**REQUIRED ACTION**
Keep the pictures out. Write out every line of the listing exactly.

== == ==

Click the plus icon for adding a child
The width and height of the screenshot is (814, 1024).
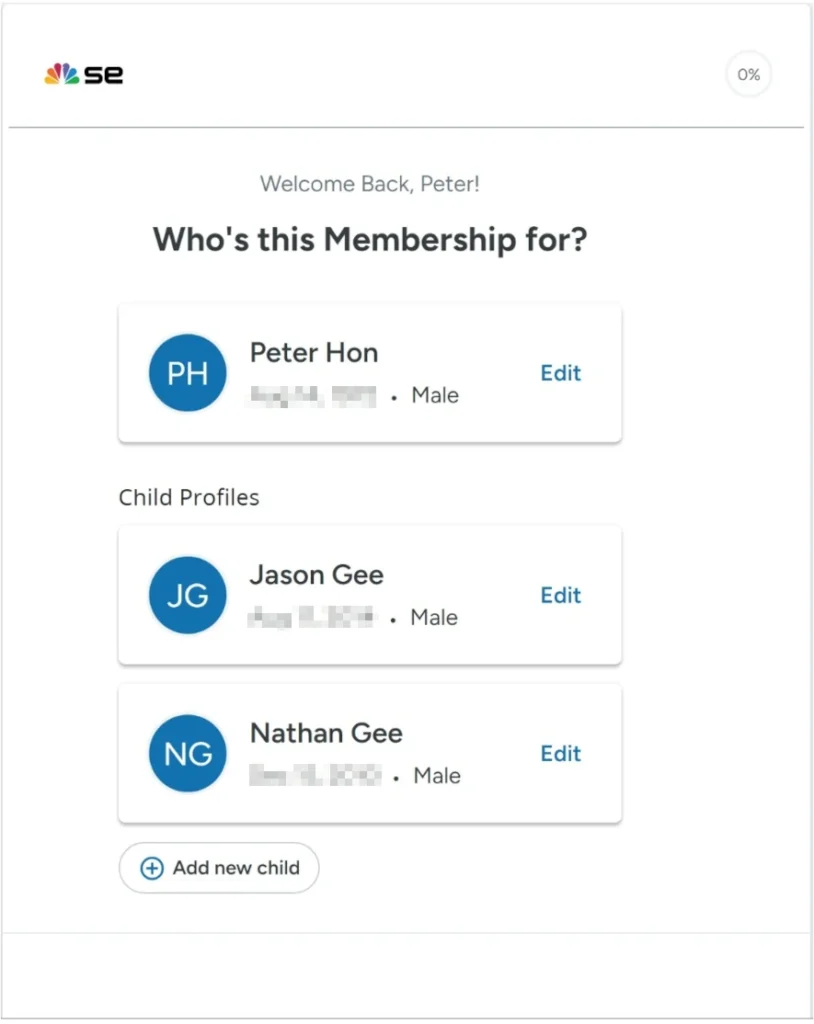152,868
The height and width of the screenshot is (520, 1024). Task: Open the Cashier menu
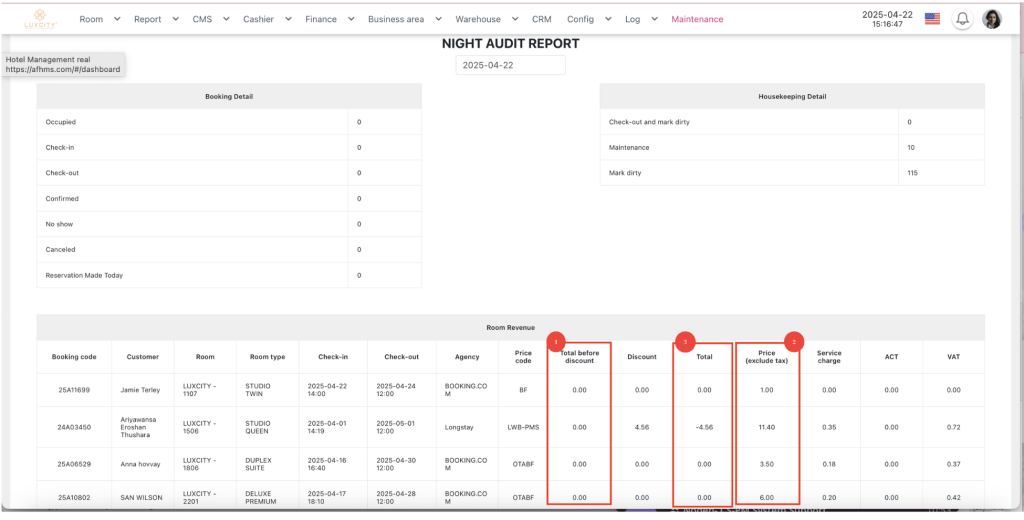point(266,19)
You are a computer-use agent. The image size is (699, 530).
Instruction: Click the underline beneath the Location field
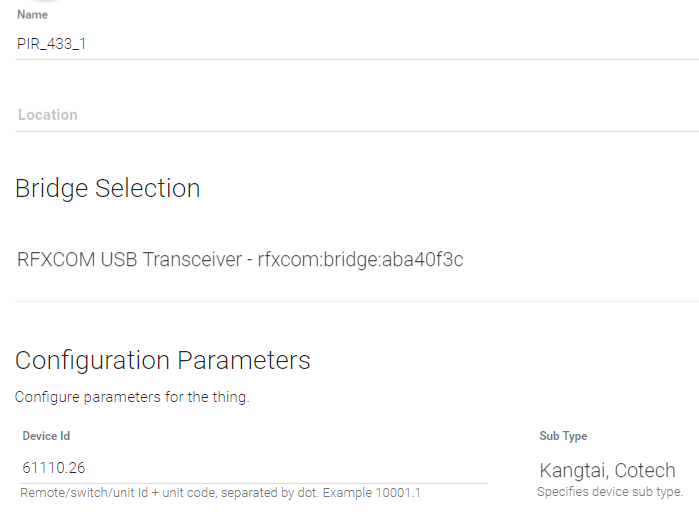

== == ==

**SOLUTION TO THIS EXERCISE**
Click the plus icon for adding a child
The width and height of the screenshot is (814, 1024).
152,868
The height and width of the screenshot is (520, 1024). Task: Open the Cashier menu
point(266,19)
You are a computer-use agent. The image size is (699, 530).
Instruction: Click the underline beneath the Location field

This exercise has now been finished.